## Goals

The goal of this lab is to learn the following:

• Understanding the types of repeat statement
• Using loops

## Computer Science Principles Curriculum

• Big Idea: Algorithms: EK 4.1.1A, EK 4.1.1B, EK 4.1.1C, EK 4.1.1D, EK 4.1.1E, EK 4.1.1F, EK 4.1.1G, EK 4.1.1H, EK 4.2.1A, EK 4.2.1B
• Big Idea: Programming: EK 5.1.2A, EK 5.1.2B, EK 5.2.1A, EK 5.2.1B, EK 5.2.1C, EK 5.2.1D, EK 5.2.1E, EK 5.5.1A, EK 5.5.1D

## Common Core Standards

• English Language Arts Standards » Science & Technical Subjects: CCSS.ELA-Literacy.RST.9-10.3, CCSS.ELA-Literacy.RST.9-10.4, CCSS.ELA-Literacy.RST.9-10.5, CCSS.ELA-Literacy.RST.9-10.7, CCSS.ELA-Literacy.RST.9-10.10, CCSS.ELA-Literacy.RST.11-12.2, CCSS.ELA-Literacy.RST.11-12.3, CCSS.ELA-Literacy.RST.11-12.4, CCSS.ELA-Literacy.RST.11-12.5, CCSS.ELA-Literacy.RST.11-12.10
• Mathematics Content: High School Functions » Building Functions: CCSS.Math.Content.HSF.BF.1A
• Standards For Mathmatical Practice: CCSS.Math.Practice.MP1, CCSS.Math.Practice.MP2, CCSS.Math.Practice.MP4, CCSS.Math.Practice.MP5, CCSS.Math.Practice.MP6, CCSS.Math.Practice.MP7, CCSS.Math.Practice.MP8

• Loops
• Repeat times
• Repeat while
• Repeat until
• Random

## Overview

In this lab, we will learn about using loops in Quorum.

## Goal 1: Understanding the types of repeat statement

The concept of repetition, where we do the same thing over and over again, is common in computer programming. Robots in the real world, for example, might do the same thing repeatedly in order to allow humans not to. Programs as well, might use repetition to do things like long searches, like looking for a phone number in a list. In this first goal, we will use the 'repeat' statement to do this.

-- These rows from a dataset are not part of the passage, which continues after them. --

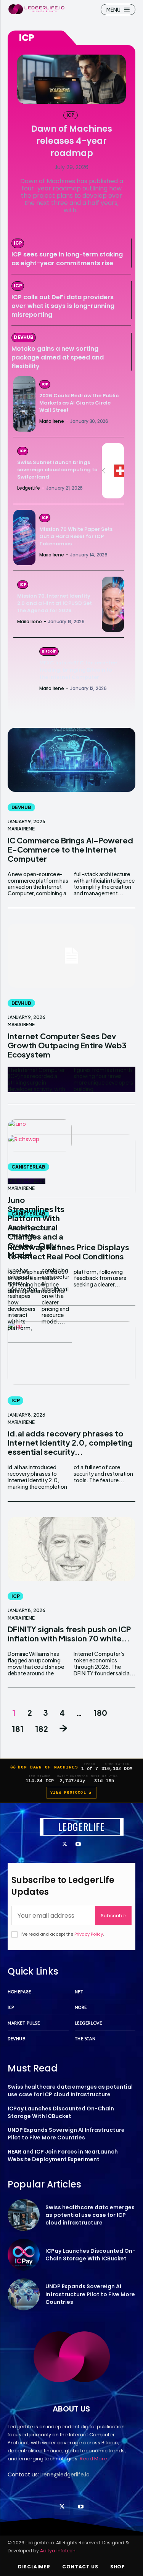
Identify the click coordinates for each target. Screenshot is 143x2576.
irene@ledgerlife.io (65, 2474)
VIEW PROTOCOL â (71, 1793)
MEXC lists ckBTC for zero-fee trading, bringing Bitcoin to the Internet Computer (78, 670)
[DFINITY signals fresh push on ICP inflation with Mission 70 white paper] (71, 1549)
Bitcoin (49, 651)
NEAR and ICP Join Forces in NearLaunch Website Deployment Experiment (63, 2155)
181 (18, 1728)
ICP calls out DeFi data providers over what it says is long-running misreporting (62, 306)
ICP (70, 115)
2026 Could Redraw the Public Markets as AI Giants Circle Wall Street (79, 403)
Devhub (24, 337)
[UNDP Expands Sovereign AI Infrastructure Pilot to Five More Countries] (24, 2294)
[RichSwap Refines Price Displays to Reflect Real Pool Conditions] (71, 1167)
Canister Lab (28, 1167)
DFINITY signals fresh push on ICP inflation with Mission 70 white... (69, 1633)
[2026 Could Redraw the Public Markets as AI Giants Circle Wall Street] (24, 404)
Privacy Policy (88, 1934)
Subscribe (113, 1915)
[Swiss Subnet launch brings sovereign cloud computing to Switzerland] (113, 470)
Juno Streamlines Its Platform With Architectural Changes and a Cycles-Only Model (36, 1227)
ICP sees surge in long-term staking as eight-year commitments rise (67, 259)
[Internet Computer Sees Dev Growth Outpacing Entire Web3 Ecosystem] (71, 956)
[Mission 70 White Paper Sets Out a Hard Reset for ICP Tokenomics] (24, 537)
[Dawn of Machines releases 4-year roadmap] (71, 79)
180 (100, 1712)
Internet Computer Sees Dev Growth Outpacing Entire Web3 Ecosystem (67, 1045)
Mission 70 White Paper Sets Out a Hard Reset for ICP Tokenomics (75, 536)
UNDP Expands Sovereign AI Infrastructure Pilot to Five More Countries (66, 2133)
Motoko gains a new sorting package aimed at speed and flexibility (57, 357)
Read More (93, 2458)
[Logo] (36, 9)
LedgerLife (28, 488)
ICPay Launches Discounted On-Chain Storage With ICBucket (61, 2112)
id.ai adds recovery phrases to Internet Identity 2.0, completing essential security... (70, 1442)
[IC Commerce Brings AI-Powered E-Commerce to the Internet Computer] (71, 760)
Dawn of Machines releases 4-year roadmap (71, 141)
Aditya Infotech (58, 2550)
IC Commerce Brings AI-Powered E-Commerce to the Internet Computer (70, 849)
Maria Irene (51, 421)
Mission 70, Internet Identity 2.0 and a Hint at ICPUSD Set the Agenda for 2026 (54, 603)
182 (41, 1728)
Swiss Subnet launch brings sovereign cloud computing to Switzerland (57, 469)
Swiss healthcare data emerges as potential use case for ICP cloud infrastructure (70, 2090)
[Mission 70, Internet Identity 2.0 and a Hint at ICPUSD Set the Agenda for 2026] (113, 604)
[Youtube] (78, 1844)
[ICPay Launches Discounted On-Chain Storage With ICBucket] (24, 2255)
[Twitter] (64, 1844)
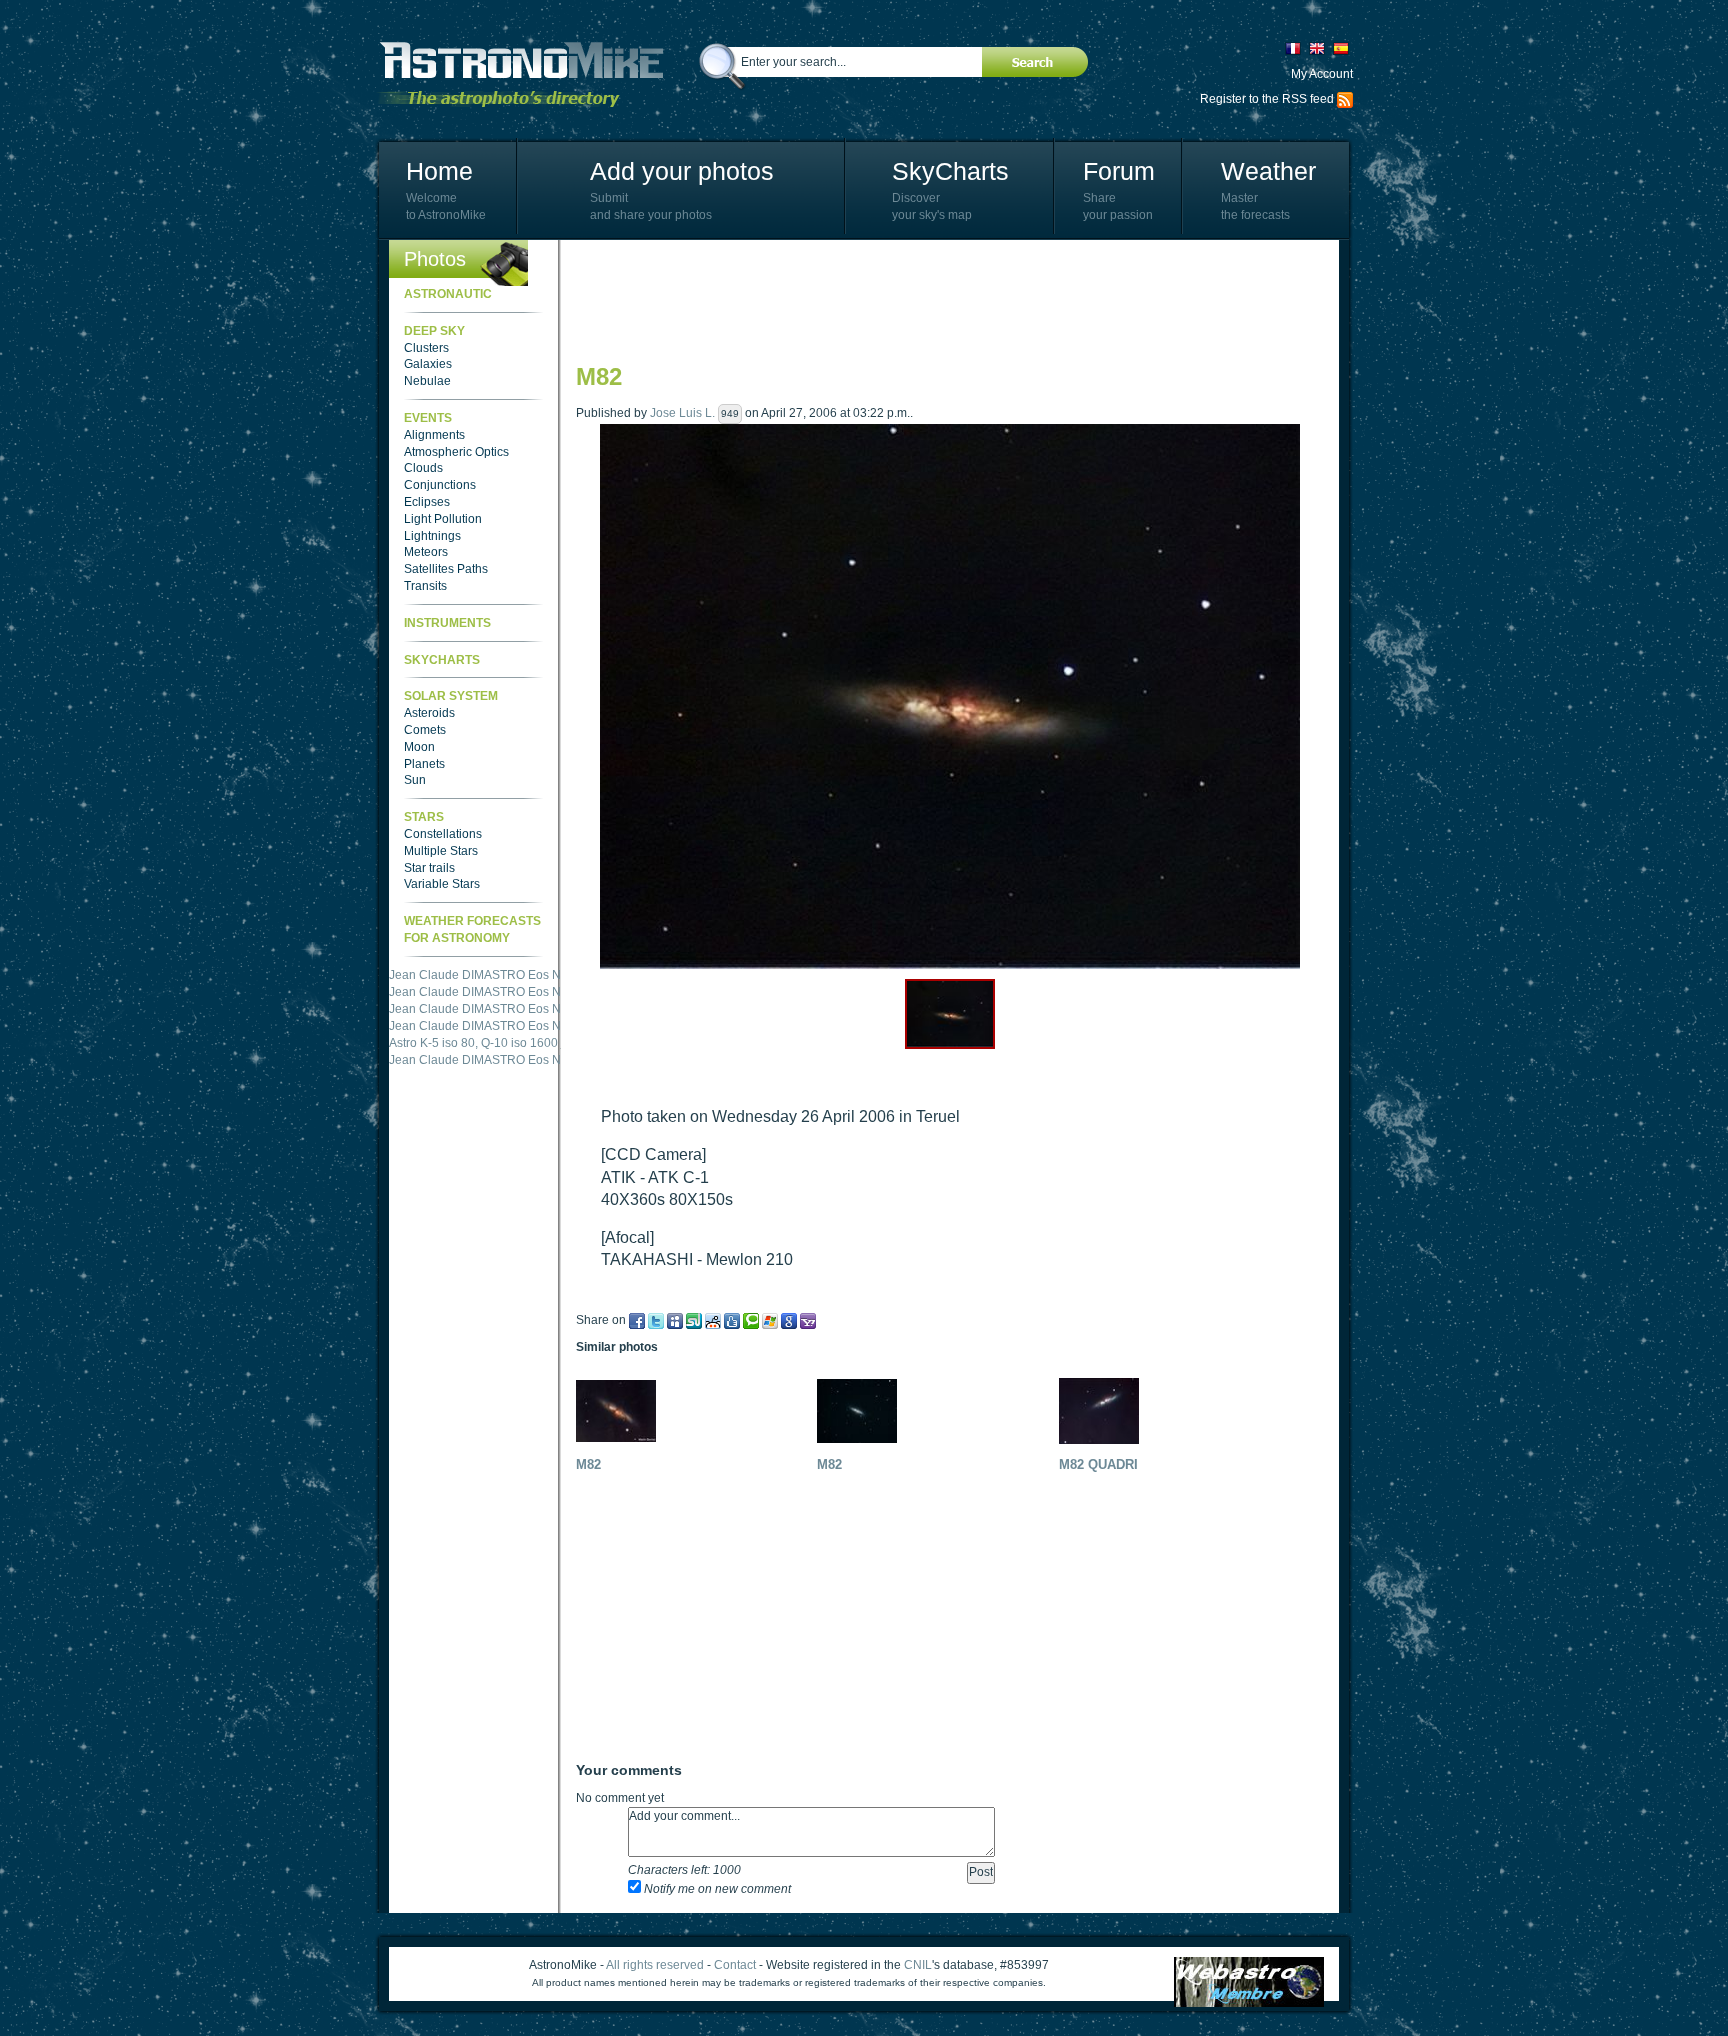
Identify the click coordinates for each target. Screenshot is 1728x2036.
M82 (588, 1464)
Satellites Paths (446, 569)
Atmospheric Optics (456, 452)
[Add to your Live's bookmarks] (770, 1320)
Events (428, 418)
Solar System (451, 696)
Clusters (426, 348)
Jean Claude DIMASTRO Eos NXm (484, 975)
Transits (425, 586)
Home (439, 171)
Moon (419, 747)
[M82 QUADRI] (1104, 1410)
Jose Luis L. (682, 413)
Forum (1119, 171)
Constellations (443, 834)
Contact (735, 1965)
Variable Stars (442, 884)
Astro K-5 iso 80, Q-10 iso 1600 (473, 1043)
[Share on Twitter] (656, 1320)
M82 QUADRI (1098, 1464)
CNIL (918, 1965)
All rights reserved (655, 1965)
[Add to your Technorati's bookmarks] (751, 1320)
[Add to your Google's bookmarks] (789, 1320)
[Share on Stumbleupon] (694, 1320)
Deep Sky (434, 331)
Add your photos (682, 171)
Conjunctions (440, 485)
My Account (1322, 74)
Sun (415, 780)
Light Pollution (443, 519)
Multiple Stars (441, 851)
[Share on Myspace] (675, 1320)
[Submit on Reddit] (713, 1320)
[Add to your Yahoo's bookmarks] (808, 1320)
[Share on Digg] (732, 1320)
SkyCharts (950, 171)
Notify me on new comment (716, 1889)
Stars (424, 817)
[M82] (621, 1410)
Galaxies (428, 364)
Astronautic (448, 294)
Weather (1268, 171)
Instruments (447, 623)
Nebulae (427, 381)
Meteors (426, 552)
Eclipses (427, 502)
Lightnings (432, 536)
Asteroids (429, 713)
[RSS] (1345, 99)
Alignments (434, 435)
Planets (424, 764)
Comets (425, 730)
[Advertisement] (940, 300)
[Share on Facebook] (637, 1320)
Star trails (429, 868)
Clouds (423, 468)
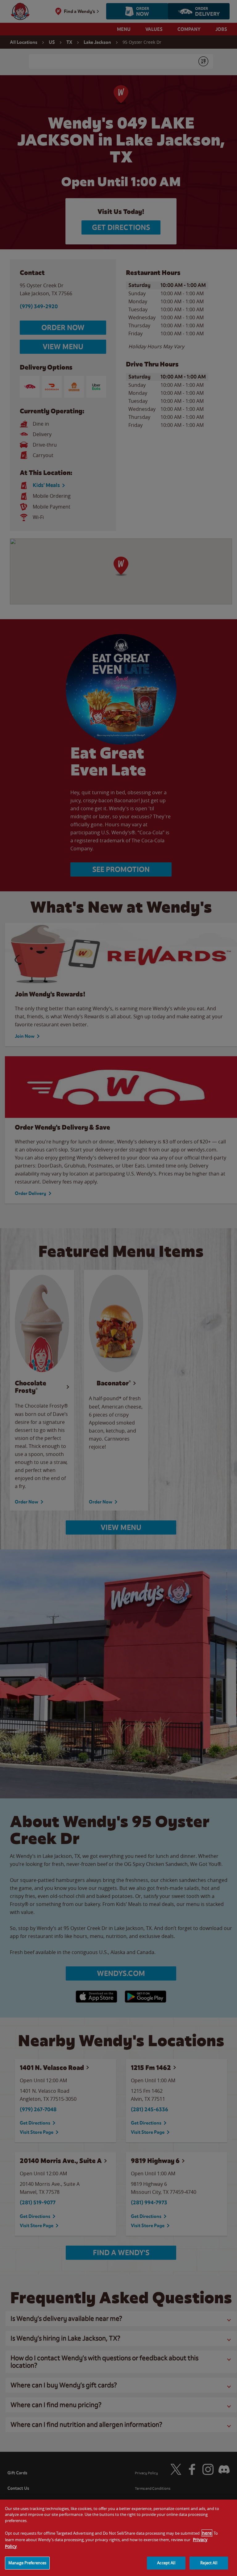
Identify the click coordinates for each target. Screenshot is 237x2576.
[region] (118, 2538)
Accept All (166, 2563)
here (207, 2533)
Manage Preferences (27, 2563)
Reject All (208, 2563)
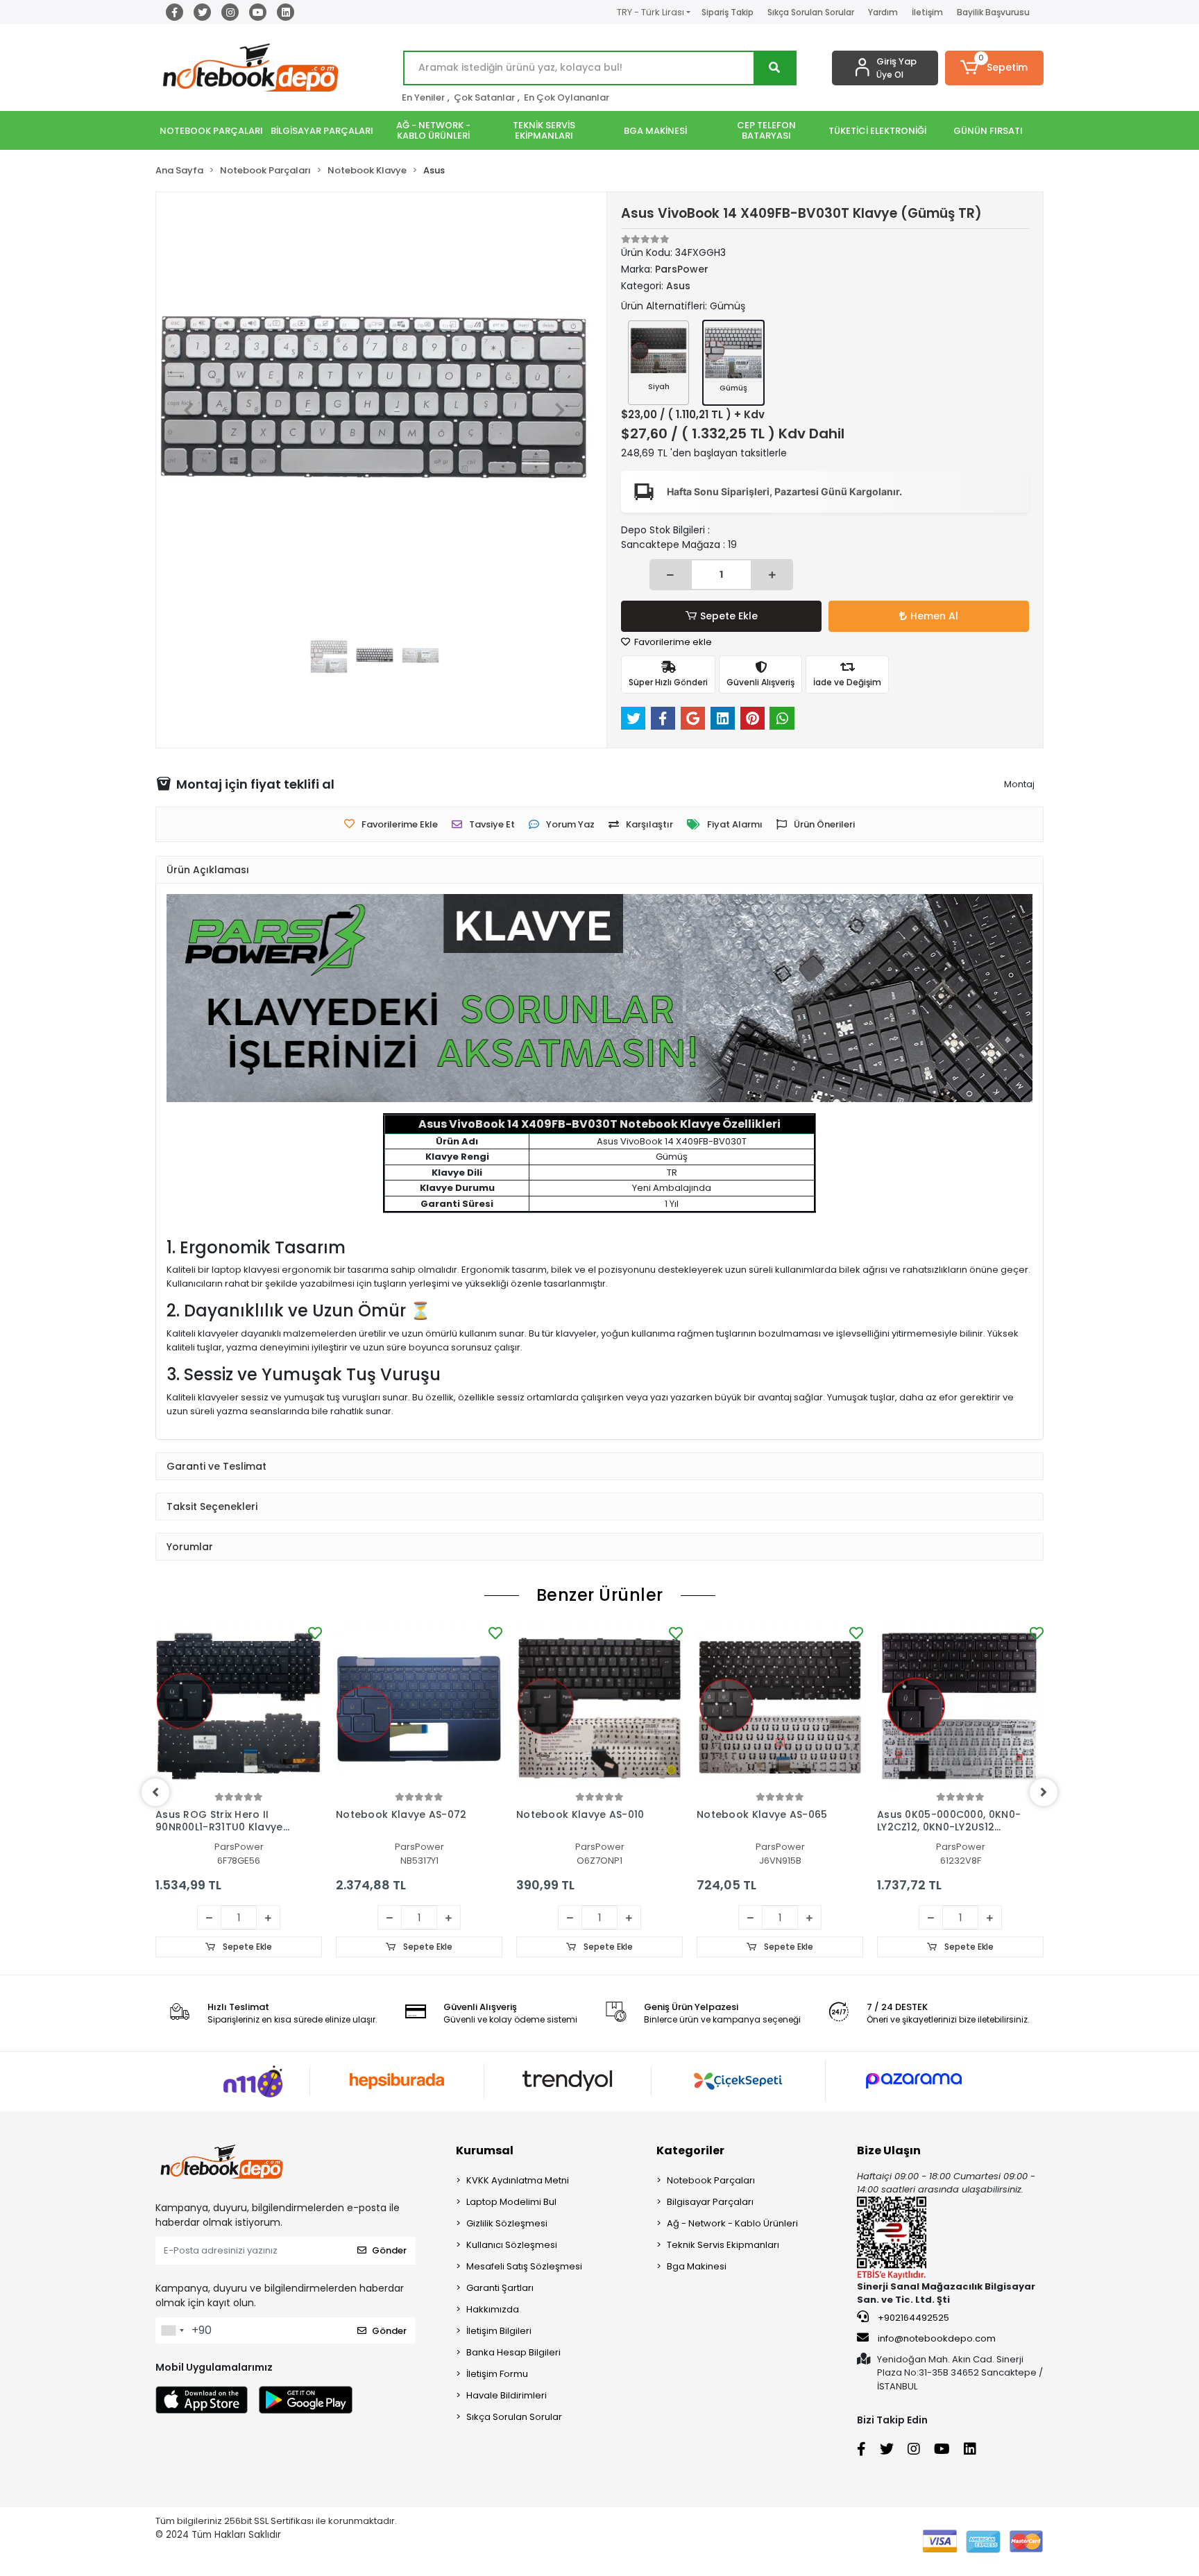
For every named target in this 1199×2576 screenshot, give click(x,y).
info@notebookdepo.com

In order to use loops you must use the `repeat` statement. There are 3 types of the repeat statement: `repeat times`, `repeat while` and `repeat until`.

The `repeat times` statement you will use to perform a task a certain number of times.

### Example: Write "Hello!" 5 times.

``````repeat 5 times
output "Hello!"
end
``````

You should see in your output window exactly 5 "Hello!".

The `repeat while` loop works differently than the `repeat times` loop. The `repeat while` loop works like an if statement, but at the `end` keyword, Quorum evaluates and determines if the loop should go again.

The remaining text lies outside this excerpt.